[tex-k] About spaces in file names

Heiko Oberdiek oberdiek at uni-freiburg.de
Sat Apr 23 12:45:30 CEST 2005

On Fri, Apr 22, 2005 at 05:41:07PM +0200, Olaf Weber wrote:

> Heiko Oberdiek writes:
> > Afaik Olaf did somethink regarding TeX. Spaces are supported by
> > using quotes.
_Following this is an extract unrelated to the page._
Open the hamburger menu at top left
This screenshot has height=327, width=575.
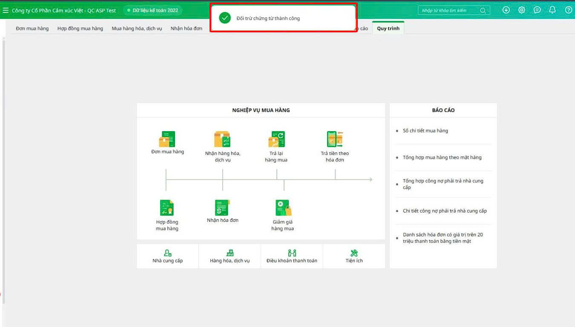(x=6, y=10)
However, the problem are now the quotes :-(
> > Therefore I would appreciate an interface with explicit curly
> > braces with catcodes 1 and 2, so that all bytes (0-255) can
> > be expressed inside (example, see below).
> Right now, if you use (plain) TeX and do
>  \input{story}
> the file being looked for will be "{story}.tex"; do
>  \input{sto ry}
> and TeX will look for "{sto.tex".  It would be possible to get TeX to
> interpret these braces.
> For LaTeX's |\input| macro I presume you'd not want to add the braces
> twice:
>  \input{{sto ry}}
> and instead use
>  \input{sto ry}
> Doing this without getting LaTeX to add additional braces before
> feeding the filename to the |\input| or |\openin| primitive turns out
> to be hard: the filename scanner is not in a good position to tell
> whether it is scanning normal text (where it would interpret braces
> and in their absence stop at the first space) or (say) a macro
> argument (where might want to scan to the end of the argument even in
> the presence of spaces); cases like \input #1.sty turn out to be
> "interesting" to handle.  When I last looked at this I couldn't get
> this completely right, so fell back on the rather primitive hack we
> have today.

Probably it is too dangerous to change the behaviour of the
primitive \input because of compatibility.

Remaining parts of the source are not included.